### Stated task 1
In the article on the SQL Server 2008 MERGE statement, what does the USING clause specify?

### Article
══════════

Transact-SQL in SQL Server 2008 : MERGE Statement

7/6/2011 5:49:51 PM

In versions of SQL Server prior to SQL Server 2008, if you had a set of data rows in a source table that you wanted to synchronize with a target table, you had to perform at least three operations: one scan of the source table to find matching rows to update in the target table, another scan of the source table to find nonmatching rows to insert into the target table, and a third scan to find rows in the target table not contained in the source table that needed to be deleted. SQL Server 2008, however, introduces the MERGE statement. With the MERGE statement, you can synchronize two tables by inserting, updating, or deleting rows in one table based on differences found in the other table, all in just a single statement, minimizing the number of times that rows in the source and target tables need to be processed. The MERGE statement can also be used for performing conditional inserts or updates of rows in a target table from a source table.

The MERGE syntax consists of the following primary clauses:

The MERGE clause specifies the table or view that is the target of the insert, update, or delete operations.
The USING clause specifies the data source being joined with the target.
The ON clause specifies the join conditions that determine how the target and source match.
The WHEN MATCHED clause specifies either the update or delete operation to perform when rows of target table match rows in the source table and any additional search conditions.
WHEN NOT MATCHED BY TARGET specifies the insert operation when a row in the source table does not have a match in the target table.
WHEN NOT MATCHED BY SOURCE specifies the update or delete operation to perform when rows of the target table do not have matches in the source table.
The OUTPUT clause returns a row for each row in the target that is inserted, updated, or deleted.

The basic syntax of the MERGE statement is as follows:

[ WITH common_table_expression [,...n] ]
MERGE
    [ TOP ( N ) [ PERCENT ] ]
    [ INTO ] target_table  [ [ AS ] table_alias ]
    USING table_or_view_name [ [ AS ] table_alias ]
    ON merge_search_condition
    [ WHEN MATCHED [ AND search_condition ]
        THEN { UPDATE SET set_clause | DELETE } ] [ ...n ]
    [ WHEN NOT MATCHED [ BY TARGET ] [ AND search_condition ]
        THEN { INSERT [ ( column_list ) ] { VALUES ( values_list ) | DEFAULT VALUES
}} ]
    [ WHEN NOT MATCHED BY SOURCE [ AND search_condition ]
        THEN { UPDATE SET set_clause | DELETE } ] [ ...n ]
     [ OUTPUT column_name | scalar_expression
INTO { @table_variable | output_table } [ (column_list) ] ]
    [ OUTPUT column_name | scalar_expression   [ [AS] column_alias_identifier ] [
,...n ]  ] ;

The WHEN clauses specify the actions to take on the rows identified by the conditions specified in the ON clause. The conditions specified in the ON clause determine the full result set that will be operated on. Additional filtering to restrict the affected rows can be specified in the WHEN clauses. Multiple WHEN clauses with different search conditions can be specified. However, if there is a MATCH clause that includes a search condition, it must be specified before all other WHEN MATCH clauses.

══════════

Saved entries
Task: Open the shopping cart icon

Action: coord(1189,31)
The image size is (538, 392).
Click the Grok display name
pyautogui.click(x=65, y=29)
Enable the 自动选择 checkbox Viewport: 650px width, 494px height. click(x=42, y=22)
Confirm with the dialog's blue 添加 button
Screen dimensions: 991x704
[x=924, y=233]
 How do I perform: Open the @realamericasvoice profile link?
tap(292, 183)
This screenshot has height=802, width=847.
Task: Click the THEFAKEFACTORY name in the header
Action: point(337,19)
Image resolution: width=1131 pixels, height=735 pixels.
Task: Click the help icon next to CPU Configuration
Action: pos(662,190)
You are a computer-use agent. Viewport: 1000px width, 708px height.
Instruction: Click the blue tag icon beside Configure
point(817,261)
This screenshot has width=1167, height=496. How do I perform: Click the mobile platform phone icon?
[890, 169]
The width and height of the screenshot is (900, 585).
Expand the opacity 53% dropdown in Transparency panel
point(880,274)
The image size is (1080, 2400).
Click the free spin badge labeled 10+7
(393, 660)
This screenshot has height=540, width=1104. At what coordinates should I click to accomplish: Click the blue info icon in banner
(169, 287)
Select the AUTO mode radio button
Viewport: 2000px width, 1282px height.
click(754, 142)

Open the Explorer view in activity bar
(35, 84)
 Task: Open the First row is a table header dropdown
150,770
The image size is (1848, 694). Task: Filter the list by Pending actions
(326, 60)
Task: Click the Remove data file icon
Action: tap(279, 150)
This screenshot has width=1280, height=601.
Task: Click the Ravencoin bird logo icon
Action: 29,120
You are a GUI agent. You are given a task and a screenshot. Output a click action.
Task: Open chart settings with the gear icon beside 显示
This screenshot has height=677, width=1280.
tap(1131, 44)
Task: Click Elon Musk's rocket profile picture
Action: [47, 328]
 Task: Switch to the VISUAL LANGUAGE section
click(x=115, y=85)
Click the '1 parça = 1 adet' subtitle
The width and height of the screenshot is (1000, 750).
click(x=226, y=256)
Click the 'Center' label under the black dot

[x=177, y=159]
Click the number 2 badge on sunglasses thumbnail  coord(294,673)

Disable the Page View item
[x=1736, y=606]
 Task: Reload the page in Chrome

══════════

### Stated task 2
Extract every line of the records that contains the word "badge".

### Output 1
The USING clause specifies the data source being joined with the target.

### Output 2
Click the free spin badge labeled 10+7
Click the number 2 badge on sunglasses thumbnail  coord(294,673)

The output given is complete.